"Well, I think, for several reasons, it is just as well there should be no mistake about the thing," repeated the squire, vehemently, walking up and down the room in his excitement. "Frank has no money and no prospects, excepting those which he may make for himself. I sincerely hope that he may do something better than marry an heiress, which is his mother's aim for him, but meanwhile he certainly has very little property excepting his debts."
A light suddenly broke upon me. The words "marry an heiress," had suddenly flashed a meaning on Squire Broderick's strange attitude. He was afraid that Captain Forrester was winning Joyce's affections. He was jealous. I would not have believed it of him; but perhaps, of course, it was natural. I was sorry for him. The remembrance of the sad bereavements of his youth made me sorry for him.
After all, though I did not then consider him a young man, it was sad to have done with life so early, to have no chance of another little heir to the acres that he owned, instead of that poor little baby of whom mother had told us. For, of course, there was no chance of that, and Captain Forrester would finally inherit them. I had not thought of that before. No wonder he was bitter, and I was sorry for him. He spoke no more after that last speech. He came and stood over me where I was working.

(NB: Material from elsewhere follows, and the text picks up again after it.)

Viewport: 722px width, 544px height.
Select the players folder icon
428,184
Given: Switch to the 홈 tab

"But after all," said he, presently, in his natural genial tones, "I don't know why I troubled you with all that. You are scarcely the person whom it should interest. I beg your pardon."

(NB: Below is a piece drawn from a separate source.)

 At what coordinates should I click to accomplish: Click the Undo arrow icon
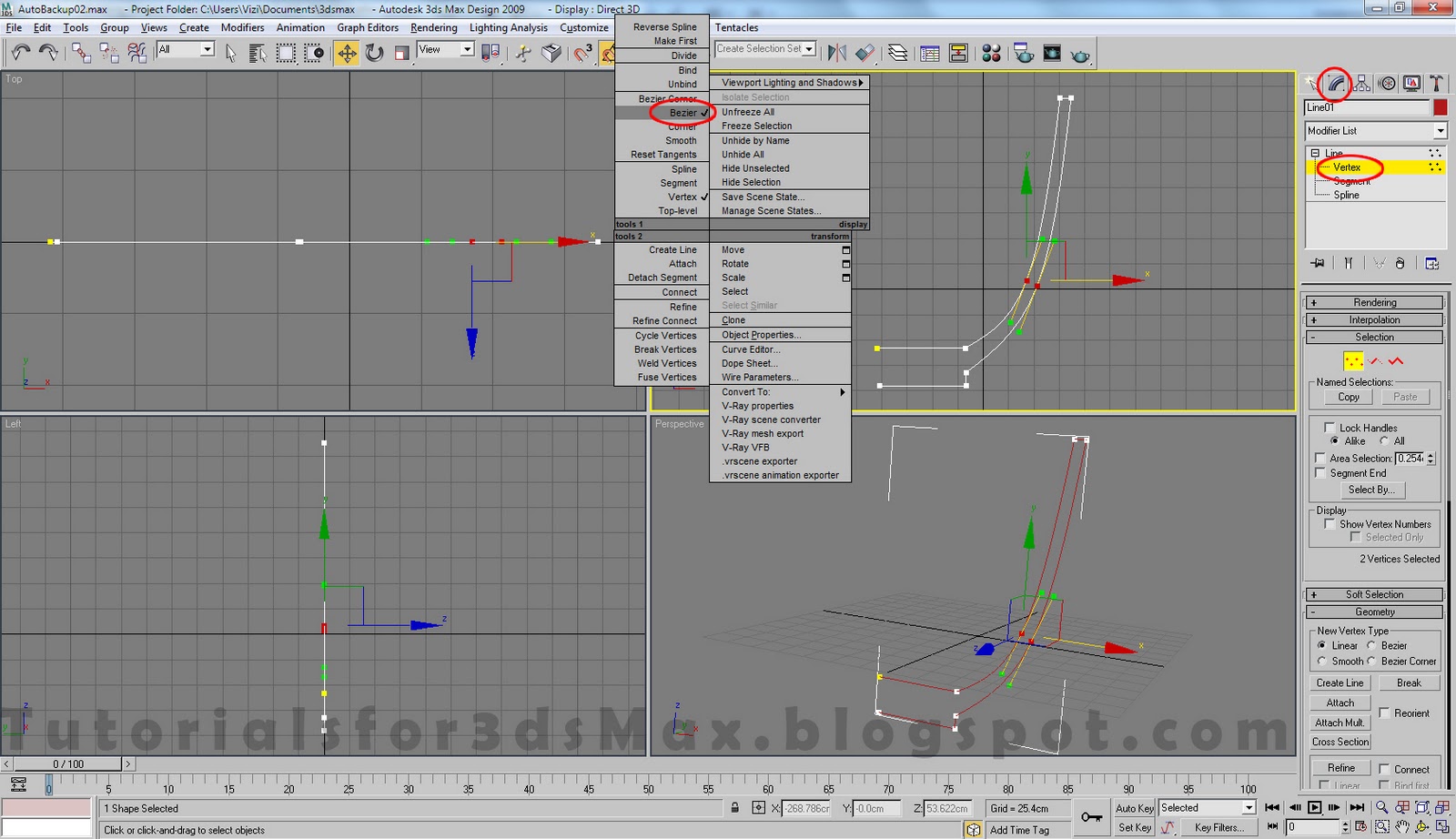point(20,53)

I did not know what to say, so I said nothing.
The squire moved to the window, and I put down my work and followed him. The daylight had gone; there was no more sewing to be done that evening without a lamp. As I came up I saw the tall, slight figure of Captain Forrester standing up against the dim blue of the twilight sky, and holding out his hand to help my sister up the last, steepest bit of the ascent to our lawn. I glanced at the squire. His face was not sad nor sorry, but it was angry. He turned away from the window, and so did I, and as we faced round we saw mother standing in the door-way. She had her bonnet and cloak still on; she must have come in quietly by the back door, as she had a habit of doing, while we were talking. How much had she heard of what the squire had said?

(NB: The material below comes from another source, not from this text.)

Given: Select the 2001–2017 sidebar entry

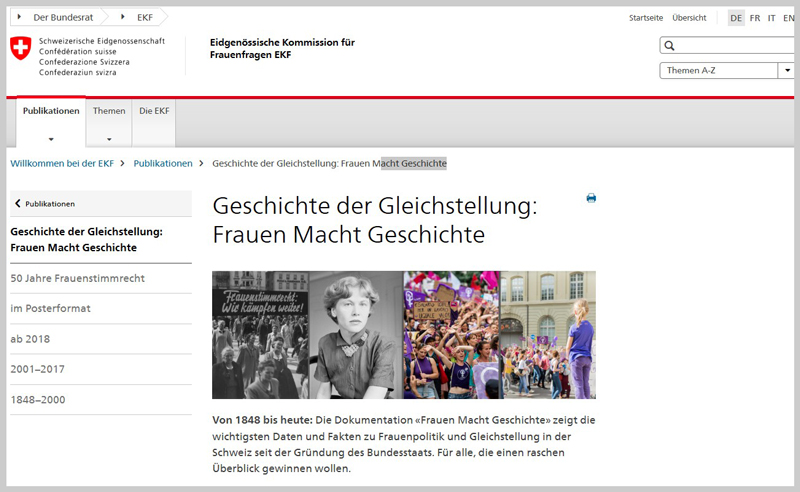Looking at the screenshot, I should (x=36, y=368).
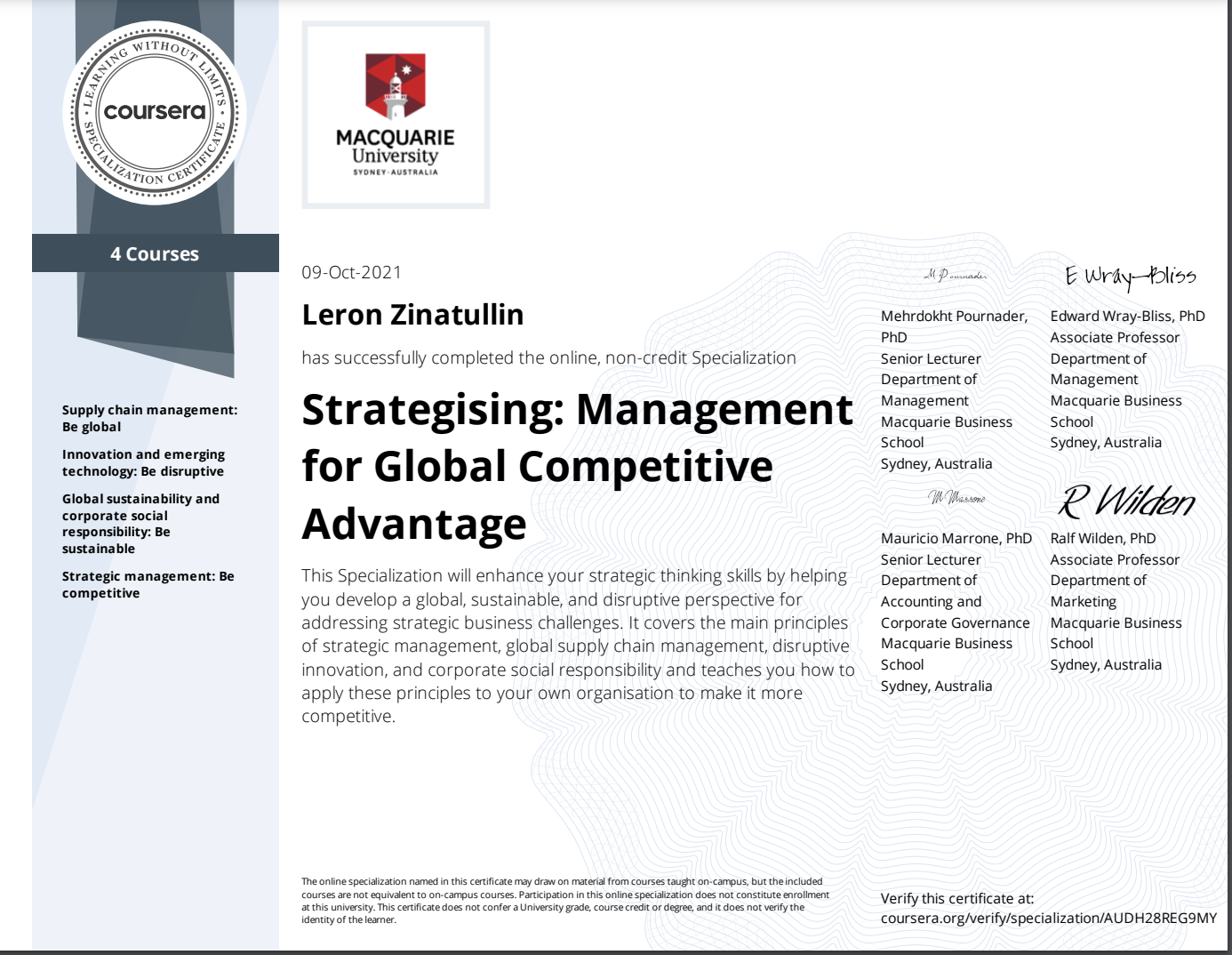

He went up to her and bade her good-day and good-bye in one breath. He said he would not wait longer to see father. He went out and away without meeting his nephew. I was very glad that he did, for thus mother went up-stairs at once to take off her things, and being in a garrulous frame of mind, from her experiences of the afternoon with the new-born baby, she stayed up-stairs some time talking to Deborah, and did not come down to the parlor again till after Captain Forrester had taken his leave. So she never knew anything of that long half-hour spent upon the garden cliff at the sun-setting.
CHAPTER X.
I think I saw the dawn that day on which the ball was to be. Whether I did or not, the morning was still very gray and cold when I crept out of my bed and stole to the wardrobe to look at our two dresses. There they hung, carefully displayed upon shifting pegs such as were used in old-fashioned presses: one soft white muslin; the other of that pale apple-green shot silk which had belonged to mother in the days of her youth, and which I had been allowed to make up for the occasion. We had worked at them for days.